A sustainable and well-functioning connectivity infrastructure is essential in order to strengthen the EU’s long-term competitiveness and the Commission has recently conducted an exploratory consultation on the future of the connectivity sector. In light of significant technical and market developments, the questions of further roll-out of connectivity infrastructure have sparked a debate on the need for investments and the current regulatory conditions for the electronic communications sector.

Against this background, ministers reflected on this important topic and signalled the need for a thorough analysis and impact assessment. Ministers also shared their thoughts on other challenges and developments the electronic communications sector is facing that would require attention in the path to Europe’s digital transformation to 2030 and beyond.

Any other business

The presidency reported on the state of play of current legislative proposals, namely:

  • the eID regulation
  • the data act
  • the ePrivacy regulation

The Commission informed ministers on the state of play of international initiatives in the digital field with a focus on trade and technology councils and digital partnerships, as well as on security of 5G and other connectivity infrastructures.

With regard to artificial intelligence (AI), the presidency informed the Council on the conference on ‘Sustainable AI and AI for sustainability’ held in Gothenburg on 2-3 May 2023 and, at the initiative of the Danish delegation, ministers exchanges views on practices and initiatives addressing the use of AI, outside the legislative process in the EU.

The Lithuanian, Polish and Portuguese delegations informed the Council about setting a coordination mechanism within the EU and strengthening the relations between the International Telecommunications Union (ITU) and the EU.

The Polish delegation informed the Council about improving the digital economy and society index (DESI).

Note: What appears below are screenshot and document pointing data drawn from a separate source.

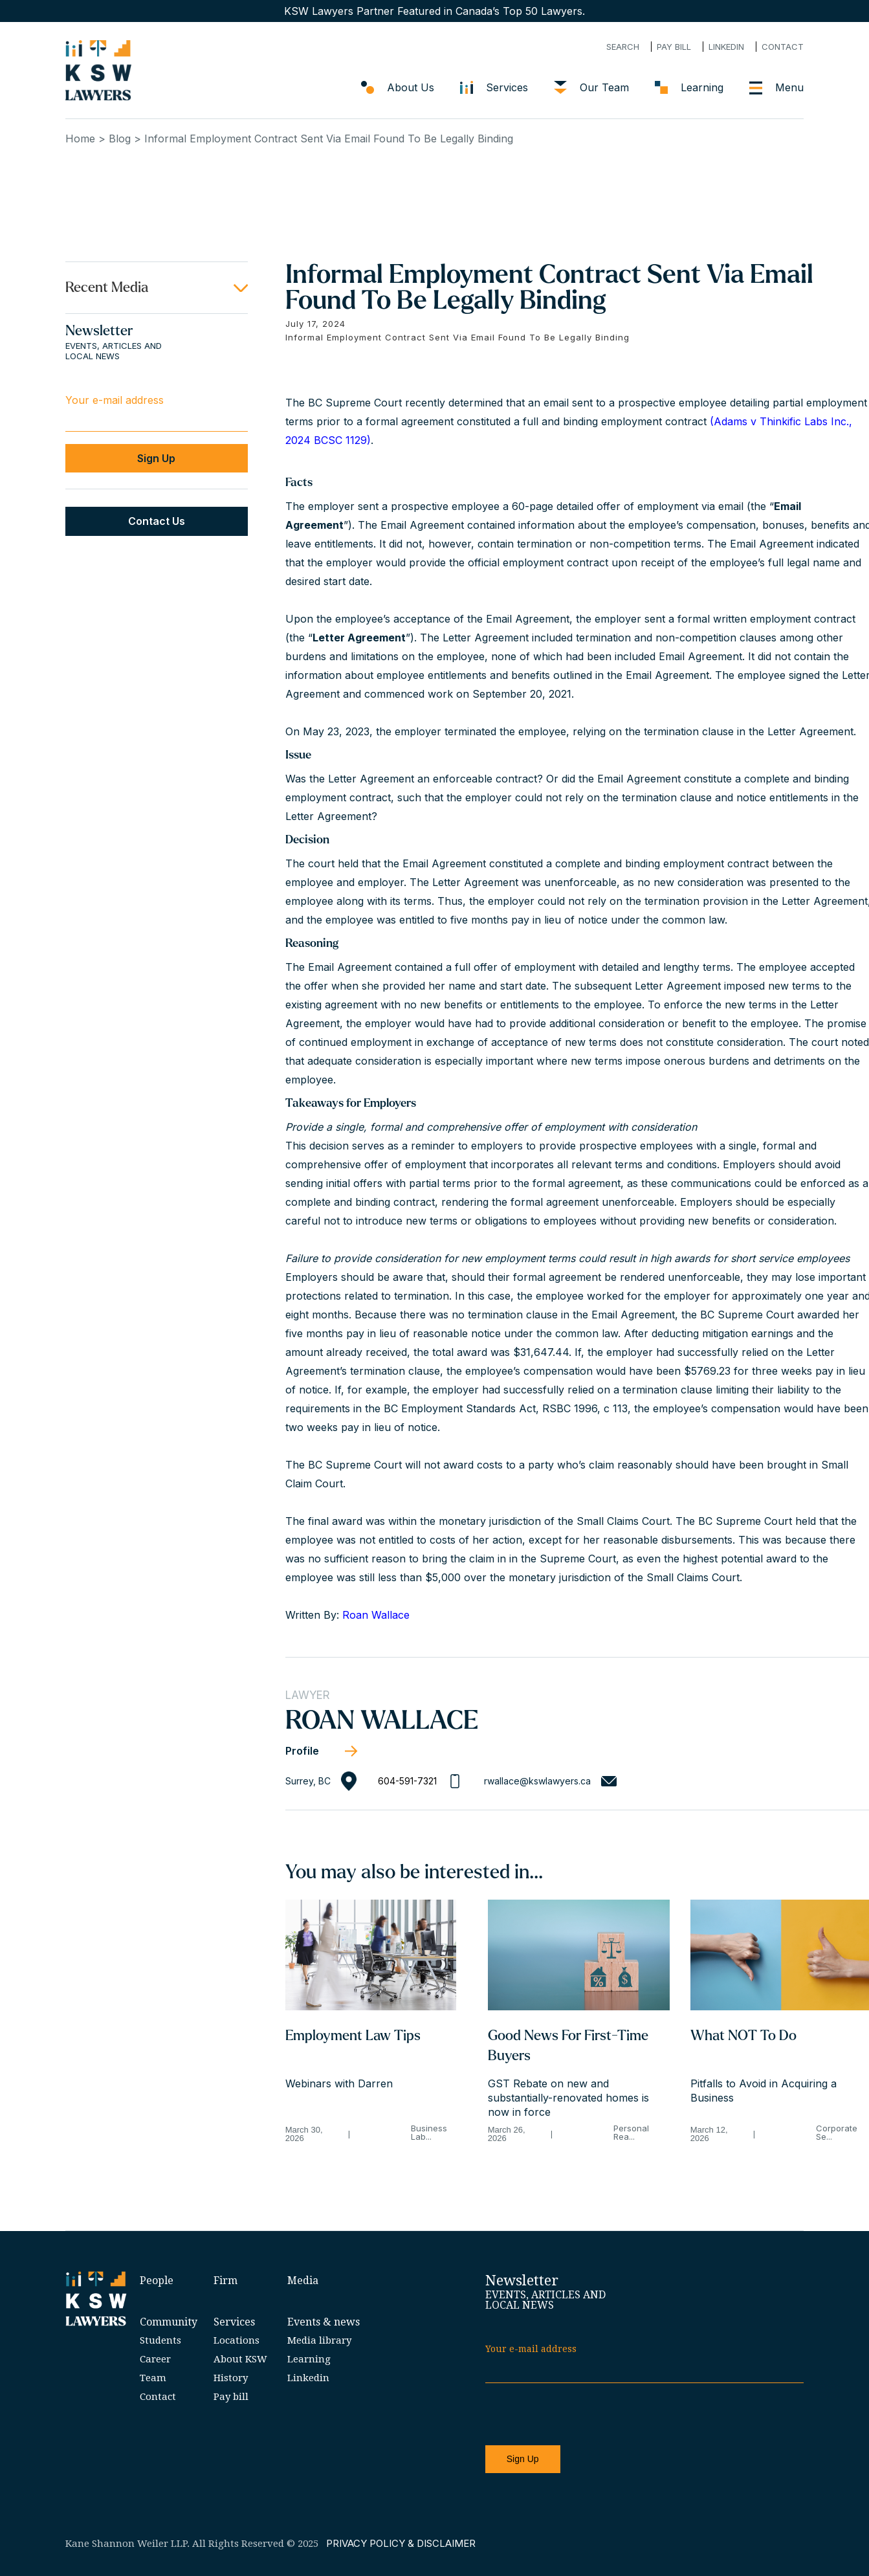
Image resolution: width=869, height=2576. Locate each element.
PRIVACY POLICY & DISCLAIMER (401, 2543)
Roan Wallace (376, 1614)
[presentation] (583, 2415)
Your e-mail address (114, 400)
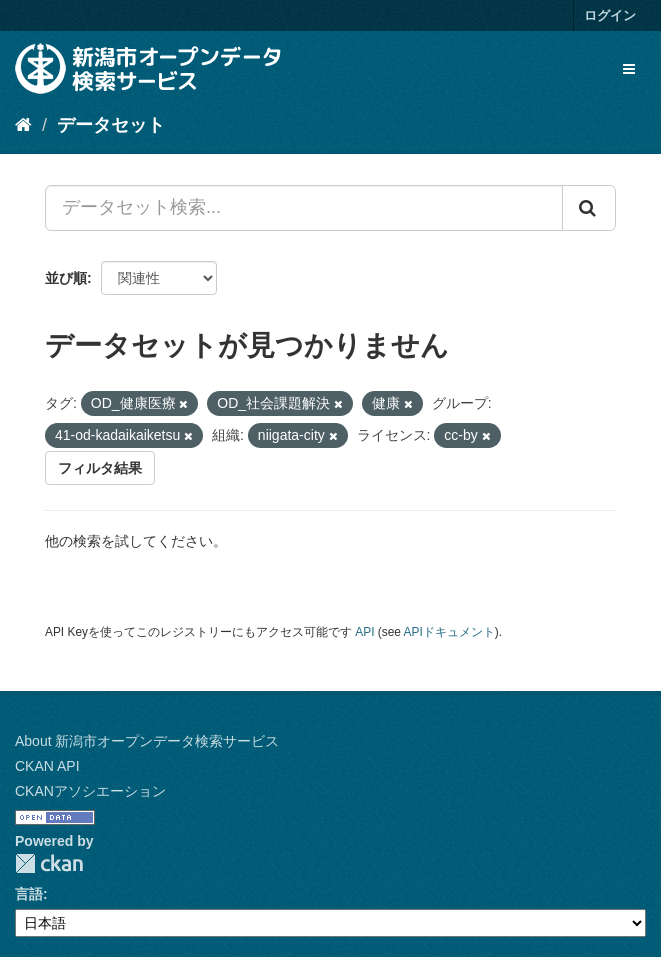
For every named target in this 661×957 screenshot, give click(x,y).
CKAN (49, 863)
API (364, 632)
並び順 (66, 278)
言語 (29, 894)
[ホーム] (23, 125)
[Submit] (589, 208)
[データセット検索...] (304, 208)
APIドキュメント (449, 632)
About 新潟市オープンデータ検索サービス (147, 741)
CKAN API (47, 766)
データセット (111, 125)
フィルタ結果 (100, 468)
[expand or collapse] (629, 69)
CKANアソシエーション (90, 791)
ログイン (610, 15)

Finally, the Spanish presidency presented its priorities and work programme for the second half of 2023.

Informal lunch

Over an informal lunch, ministers held a comprehensive exchange views on the topic of a competitive and digital Europe beyond 2030. Ministers reflected on possible ways to ensure an innovation-friendly approach to regulation in the digital field and explored possible measures to ensure a growth-enhancing regulatory framework for the EU’s digital transformation without leading to additional administrative burden for businesses in Europe.